Le film présente le travail de l’artiste allemand Hans-Jorg Georgi, que nous découvrons quelques salles plus loin après avoir croisé les incontournables petites filles de Henry Darger, étonnantes poupées jumelles qui jouent sans cesse. Dans la pénombre, une multitude d’avions se suivent attendant le visiteur, figés comme des étourneaux en murmuration. Il semblerait que ce soit la guerre, pourtant tout est étrangement calme. Seules les ombres courent sur le mur de manière effrayante, symbole de cette destruction de l’humanité que Hans-Jorg Georgi tente d’éviter. Il n’y aura pas de fin du monde, car tels des arches de Noé, ses avions futuristes sont conçus pour transporter tous les hommes, voir pour devenir eux même des hommes lorsque des têtes ou des jambes leur poussent entre les ailes. Depuis le début tout semblait un peu trop rangé, le propos curatorial prend ici de l’ampleur, il impose sa part de rêve et de féérie, emporte le visiteur vers cet ailleurs que seuls les artistes de l’art brut semblaient comprendre et que nous commençons à effleurer du doigt.

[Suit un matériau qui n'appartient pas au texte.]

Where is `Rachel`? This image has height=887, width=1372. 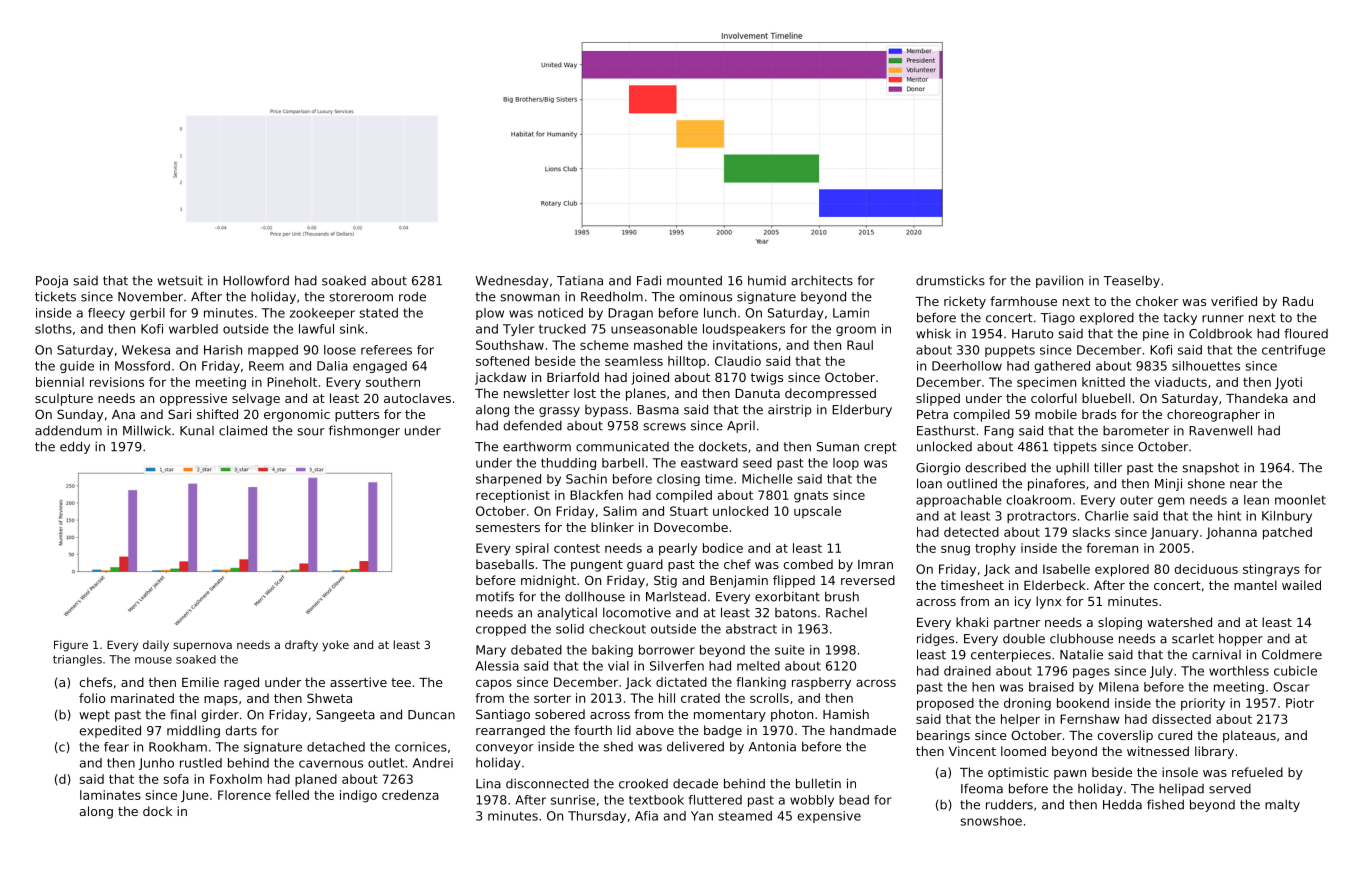
Rachel is located at coordinates (846, 613).
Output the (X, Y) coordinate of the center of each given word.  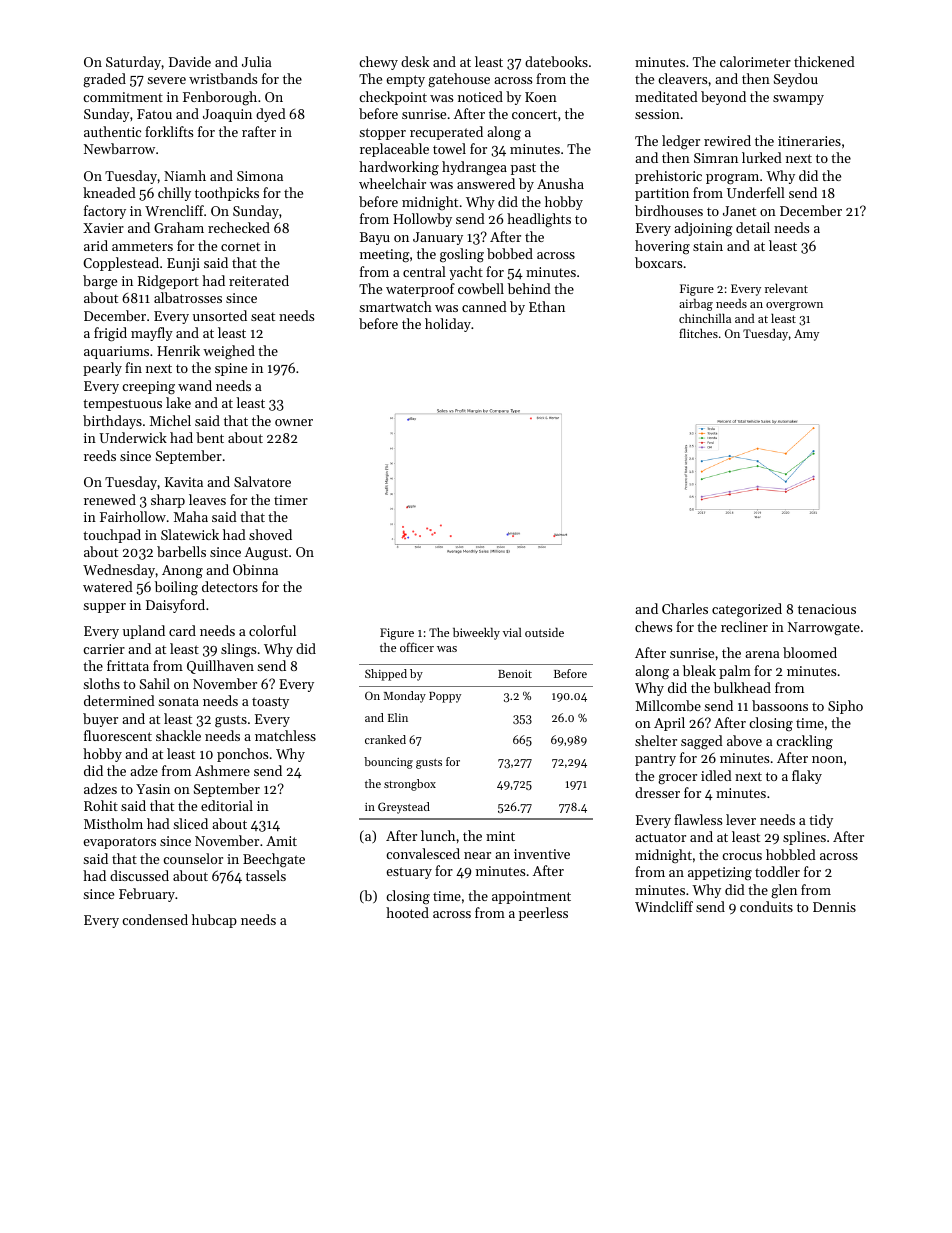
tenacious (827, 609)
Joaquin (227, 115)
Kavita (184, 482)
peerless (543, 914)
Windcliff (664, 906)
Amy (806, 335)
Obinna (255, 569)
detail (753, 227)
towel (449, 148)
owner (294, 422)
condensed (155, 919)
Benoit (515, 674)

Hans-Jorg Georgi, Sans titre, cartons et scotch, dimensions variables, non daté

 

 

Les salles au sous-sol font hélas retomber ce sentiment d’émerveillement. L’espace est comme souvent ici sombre, trop cloisonné. Tout dialogue entre les œuvres semble coupé, elles ne captent plus l’attention du visiteur. C’est tout de même bouleversés et confus que nos pas nous dirigent vers la sortie près de laquelle nous jetons un coup d’œil à une vitrine où sont regroupés des livres aux titres évocateurs : Des arts incohérents ou encore L’art chez les fous. Ces artistes dits « fous » et « incohérents » sont partis de quelques lignes ou de quelques assemblages pour tenter de sauver l’humanité, ils nous sauvent en tout cas d’idées préconçues sur leur art. Entre folie et génie, il n’y a parfois qu’un seul pas.